What you are asked to do
Copy the listing below word for word, with the pictures left out of your copy.

Click-target data:
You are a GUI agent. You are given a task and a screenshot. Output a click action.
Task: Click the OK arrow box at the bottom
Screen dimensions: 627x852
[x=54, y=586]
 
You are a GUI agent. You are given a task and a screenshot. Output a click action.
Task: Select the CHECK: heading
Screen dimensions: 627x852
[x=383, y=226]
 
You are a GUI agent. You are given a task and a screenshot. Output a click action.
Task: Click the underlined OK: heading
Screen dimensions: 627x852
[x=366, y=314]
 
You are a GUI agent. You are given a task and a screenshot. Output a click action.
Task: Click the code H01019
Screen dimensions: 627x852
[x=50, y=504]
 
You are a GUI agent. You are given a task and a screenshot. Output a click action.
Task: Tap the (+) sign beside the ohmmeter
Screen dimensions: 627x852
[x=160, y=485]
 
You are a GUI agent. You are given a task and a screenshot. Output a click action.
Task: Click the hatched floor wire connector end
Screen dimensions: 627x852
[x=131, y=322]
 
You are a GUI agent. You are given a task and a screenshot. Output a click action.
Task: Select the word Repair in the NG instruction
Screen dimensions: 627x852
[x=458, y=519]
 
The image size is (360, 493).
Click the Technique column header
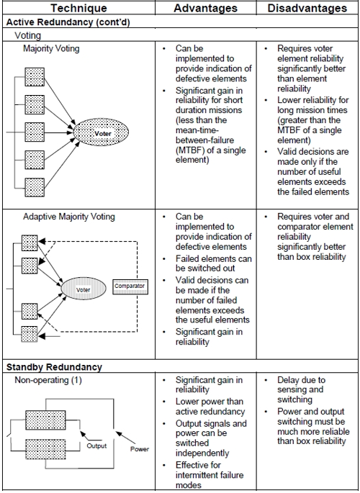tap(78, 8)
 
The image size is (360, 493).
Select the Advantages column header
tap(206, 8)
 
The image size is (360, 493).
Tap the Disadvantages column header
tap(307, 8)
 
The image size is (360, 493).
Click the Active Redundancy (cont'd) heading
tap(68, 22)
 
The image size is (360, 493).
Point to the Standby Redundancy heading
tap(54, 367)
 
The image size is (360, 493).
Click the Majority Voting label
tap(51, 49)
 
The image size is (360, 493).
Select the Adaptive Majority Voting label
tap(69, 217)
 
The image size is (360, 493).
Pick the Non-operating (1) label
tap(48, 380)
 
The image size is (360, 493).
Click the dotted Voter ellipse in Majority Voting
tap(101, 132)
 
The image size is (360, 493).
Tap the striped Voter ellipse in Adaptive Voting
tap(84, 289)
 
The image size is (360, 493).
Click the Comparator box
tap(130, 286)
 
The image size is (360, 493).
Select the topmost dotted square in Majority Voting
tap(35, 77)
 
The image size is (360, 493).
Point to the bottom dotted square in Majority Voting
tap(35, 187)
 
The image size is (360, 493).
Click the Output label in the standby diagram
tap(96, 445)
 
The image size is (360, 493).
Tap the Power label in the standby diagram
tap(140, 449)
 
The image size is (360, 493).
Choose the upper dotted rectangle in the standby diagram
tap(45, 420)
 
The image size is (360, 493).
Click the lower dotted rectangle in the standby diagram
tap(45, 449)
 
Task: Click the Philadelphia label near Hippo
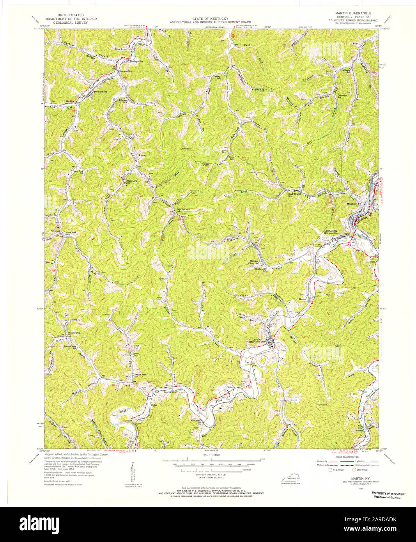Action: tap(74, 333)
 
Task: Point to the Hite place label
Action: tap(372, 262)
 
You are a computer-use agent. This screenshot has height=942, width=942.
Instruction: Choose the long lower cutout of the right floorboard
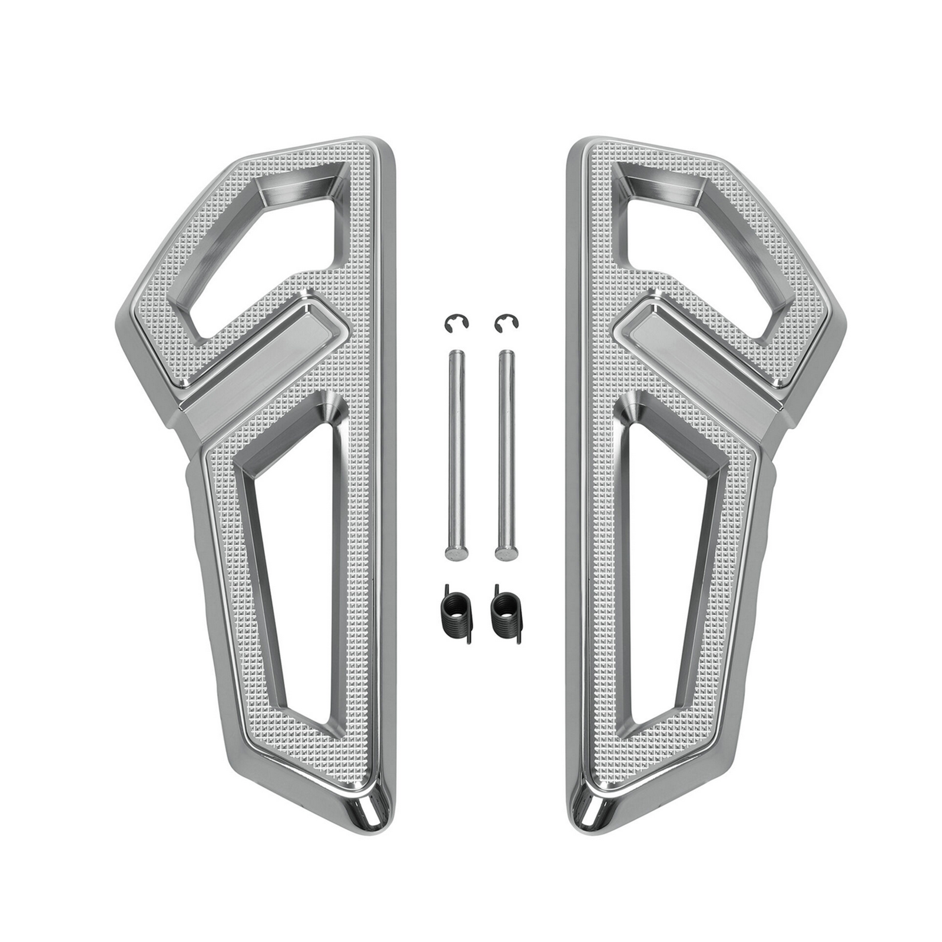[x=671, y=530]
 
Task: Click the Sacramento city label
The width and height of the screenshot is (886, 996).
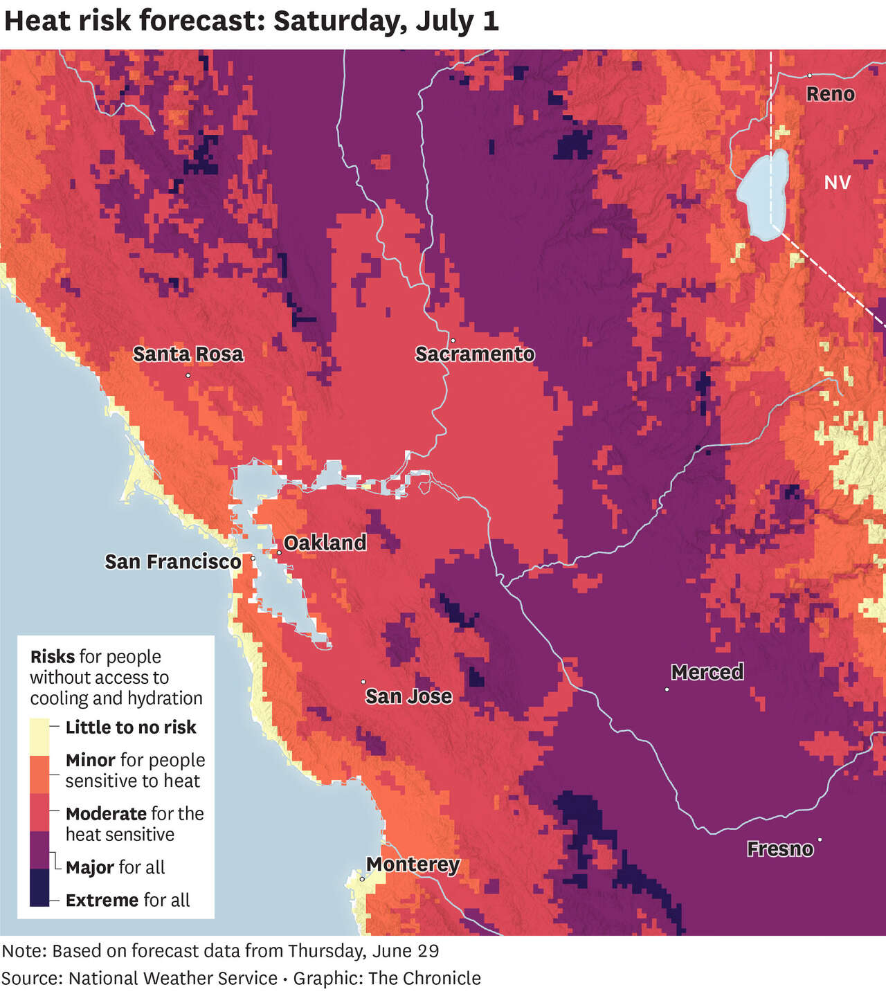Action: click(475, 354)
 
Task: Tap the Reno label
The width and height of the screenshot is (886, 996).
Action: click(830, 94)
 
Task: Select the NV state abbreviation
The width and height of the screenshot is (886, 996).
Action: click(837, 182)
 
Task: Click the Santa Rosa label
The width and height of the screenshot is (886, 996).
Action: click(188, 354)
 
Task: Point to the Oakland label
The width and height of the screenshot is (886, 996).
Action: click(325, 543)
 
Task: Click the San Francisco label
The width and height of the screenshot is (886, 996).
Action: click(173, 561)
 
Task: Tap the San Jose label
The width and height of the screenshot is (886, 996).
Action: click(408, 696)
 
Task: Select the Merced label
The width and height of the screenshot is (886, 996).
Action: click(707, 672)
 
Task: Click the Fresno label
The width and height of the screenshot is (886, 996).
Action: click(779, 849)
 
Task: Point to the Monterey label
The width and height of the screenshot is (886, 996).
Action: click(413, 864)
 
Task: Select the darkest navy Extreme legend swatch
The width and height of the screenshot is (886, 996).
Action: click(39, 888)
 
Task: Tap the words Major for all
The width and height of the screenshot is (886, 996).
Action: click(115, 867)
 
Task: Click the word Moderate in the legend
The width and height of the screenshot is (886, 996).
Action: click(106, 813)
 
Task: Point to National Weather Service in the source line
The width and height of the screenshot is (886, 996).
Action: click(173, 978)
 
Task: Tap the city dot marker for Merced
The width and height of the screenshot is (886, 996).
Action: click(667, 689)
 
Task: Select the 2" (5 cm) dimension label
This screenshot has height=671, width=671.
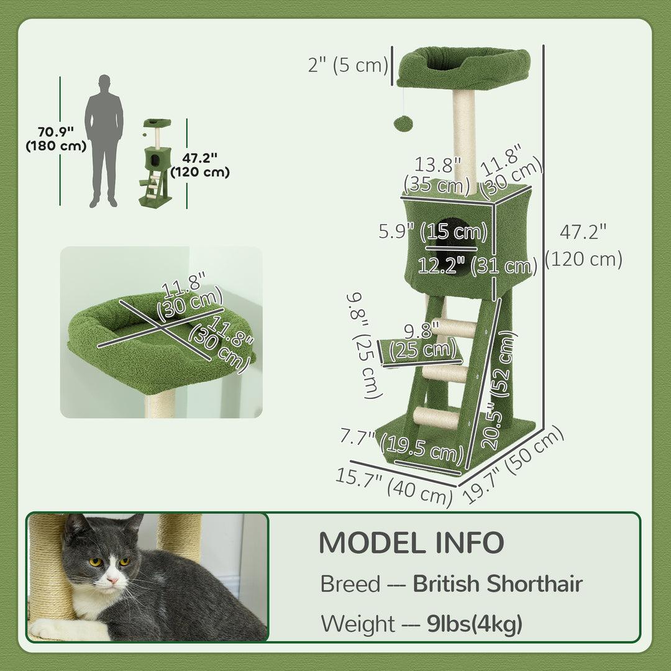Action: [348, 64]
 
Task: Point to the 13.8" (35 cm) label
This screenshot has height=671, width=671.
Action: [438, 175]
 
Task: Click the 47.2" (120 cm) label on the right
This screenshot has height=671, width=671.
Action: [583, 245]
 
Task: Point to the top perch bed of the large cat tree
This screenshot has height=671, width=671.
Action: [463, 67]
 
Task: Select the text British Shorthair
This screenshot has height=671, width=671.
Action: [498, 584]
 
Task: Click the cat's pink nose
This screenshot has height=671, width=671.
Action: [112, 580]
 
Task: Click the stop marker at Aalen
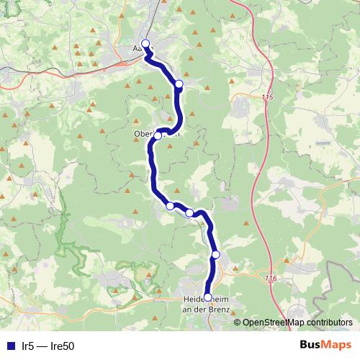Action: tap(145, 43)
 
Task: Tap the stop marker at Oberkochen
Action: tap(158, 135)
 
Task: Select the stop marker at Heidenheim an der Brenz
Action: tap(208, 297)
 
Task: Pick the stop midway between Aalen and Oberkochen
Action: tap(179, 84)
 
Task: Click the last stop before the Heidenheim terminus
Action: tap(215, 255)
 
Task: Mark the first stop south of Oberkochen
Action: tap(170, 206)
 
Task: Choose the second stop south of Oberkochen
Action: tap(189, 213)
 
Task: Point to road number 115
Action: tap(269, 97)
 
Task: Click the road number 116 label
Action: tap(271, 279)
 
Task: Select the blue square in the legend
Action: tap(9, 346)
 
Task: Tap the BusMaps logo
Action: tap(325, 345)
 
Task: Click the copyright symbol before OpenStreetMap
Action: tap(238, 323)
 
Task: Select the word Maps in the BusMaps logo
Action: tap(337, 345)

Completed exercise
You are a GUI agent. You are given a task and a screenshot. Output a click action.
Task: Click the OK arrow box at the bottom
Screen dimensions: 627x852
[x=54, y=586]
 
You are a GUI agent. You are given a task and a screenshot. Output a click action.
Task: Select the CHECK: heading
Screen dimensions: 627x852
[x=383, y=226]
 
You are a GUI agent. You are given a task and a screenshot. Output a click action.
Task: Click the underlined OK: heading
Screen dimensions: 627x852
[x=366, y=314]
 
You are a GUI agent. You are given a task and a screenshot. Output a click action.
Task: Click the code H01019
Screen dimensions: 627x852
[x=50, y=504]
 
You are a GUI agent. You are given a task and a screenshot. Output a click action.
Task: Tap the (+) sign beside the ohmmeter
Screen dimensions: 627x852
[x=160, y=485]
 
You are a GUI agent. You are given a task and a screenshot. Output a click action.
Task: Click the hatched floor wire connector end
Screen dimensions: 627x852
[x=131, y=322]
 
You are a GUI agent. You are given a task and a screenshot. Output a click action.
Task: Select the word Repair in the NG instruction
Screen dimensions: 627x852
[x=458, y=519]
 
The image size is (360, 493).
Click the Technique column header
tap(78, 8)
 
The image size is (360, 493).
Select the Advantages column header
tap(206, 8)
 
The image size is (360, 493).
Tap the Disadvantages column header
tap(307, 8)
 
The image size is (360, 493).
Click the Active Redundancy (cont'd) heading
tap(68, 22)
 
The image size is (360, 493).
Point to the Standby Redundancy heading
tap(54, 367)
 
The image size is (360, 493).
Click the Majority Voting label
tap(51, 49)
 
The image size is (360, 493).
Select the Adaptive Majority Voting label
tap(69, 217)
 
The image size is (360, 493).
Pick the Non-operating (1) label
tap(48, 380)
 
The image size is (360, 493).
Click the dotted Voter ellipse in Majority Voting
tap(101, 132)
 
The image size is (360, 493).
Tap the striped Voter ellipse in Adaptive Voting
tap(84, 289)
 
The image size is (360, 493).
Click the Comparator box
tap(130, 286)
 
The image size is (360, 493).
Select the topmost dotted square in Majority Voting
tap(35, 77)
 
The image size is (360, 493).
Point to the bottom dotted square in Majority Voting
tap(35, 187)
 
The image size is (360, 493).
Click the Output label in the standby diagram
tap(96, 445)
 
The image size is (360, 493).
Tap the Power label in the standby diagram
tap(140, 449)
 
The image size is (360, 493).
Choose the upper dotted rectangle in the standby diagram
tap(45, 420)
 
The image size is (360, 493).
Click the lower dotted rectangle in the standby diagram
tap(45, 449)
 
Task: Click the Philadelphia label near Hippo
Action: tap(74, 333)
 
Task: Point to the Hite place label
Action: tap(372, 262)
 
You are a computer-use agent. This screenshot has height=942, width=942.
Instruction: Choose the long lower cutout of the right floorboard
[x=671, y=530]
 
Task: Click the Sacramento city label
The width and height of the screenshot is (886, 996).
Action: click(475, 354)
 
Task: Tap the Reno label
The width and height of the screenshot is (886, 996).
Action: click(830, 94)
 
Task: Select the NV state abbreviation
The width and height of the screenshot is (886, 996).
Action: click(837, 182)
 
Task: Click the Santa Rosa label
The width and height of the screenshot is (886, 996).
Action: click(188, 354)
 
Task: Point to the Oakland label
The width and height of the screenshot is (886, 996).
Action: click(325, 543)
 
Task: Click the San Francisco label
The width and height of the screenshot is (886, 996).
Action: click(173, 561)
 
Task: Tap the San Jose label
The width and height of the screenshot is (886, 996).
Action: click(408, 696)
 
Task: Select the Merced label
The width and height of the screenshot is (886, 996).
Action: click(707, 672)
 
Task: Click the Fresno label
The width and height of the screenshot is (886, 996).
Action: click(779, 849)
 
Task: Point to the Monterey label
The width and height of the screenshot is (886, 996).
Action: click(413, 864)
 
Task: Select the darkest navy Extreme legend swatch
The width and height of the screenshot is (886, 996).
Action: click(39, 888)
 
Task: Tap the words Major for all
The width and height of the screenshot is (886, 996).
Action: click(115, 867)
 
Task: Click the word Moderate in the legend
The width and height of the screenshot is (886, 996).
Action: click(106, 813)
 
Task: Point to National Weather Service in the source line
The width and height of the screenshot is (886, 996).
Action: click(173, 978)
 
Task: Tap the city dot marker for Merced
The width and height of the screenshot is (886, 996).
Action: click(667, 689)
 
Task: Select the 2" (5 cm) dimension label
This screenshot has height=671, width=671.
Action: [348, 64]
 
Task: Point to the 13.8" (35 cm) label
This screenshot has height=671, width=671.
Action: [438, 175]
 
Task: Click the 47.2" (120 cm) label on the right
This screenshot has height=671, width=671.
Action: [583, 245]
 
Task: Point to the top perch bed of the large cat tree
This screenshot has height=671, width=671.
Action: [463, 67]
 
Task: Select the text British Shorthair
This screenshot has height=671, width=671.
Action: [498, 584]
 
Task: Click the cat's pink nose
This screenshot has height=671, width=671.
Action: [112, 580]
 
Task: Click the stop marker at Aalen
Action: tap(145, 43)
 
Task: Tap the stop marker at Oberkochen
Action: tap(158, 135)
 
Task: Select the stop marker at Heidenheim an der Brenz
Action: tap(208, 297)
 
Task: Pick the stop midway between Aalen and Oberkochen
Action: tap(179, 84)
 
Task: Click the last stop before the Heidenheim terminus
Action: tap(215, 255)
 
Task: Mark the first stop south of Oberkochen
Action: tap(170, 206)
 
Task: Choose the second stop south of Oberkochen
Action: tap(189, 213)
 
Task: Point to road number 115
Action: tap(269, 97)
 
Task: Click the road number 116 label
Action: tap(271, 279)
 
Task: Select the blue square in the legend
Action: tap(9, 346)
 
Task: Tap the BusMaps logo
Action: tap(325, 345)
 
Task: Click the copyright symbol before OpenStreetMap
Action: tap(238, 323)
 
Task: Select the word Maps in the BusMaps logo
Action: tap(337, 345)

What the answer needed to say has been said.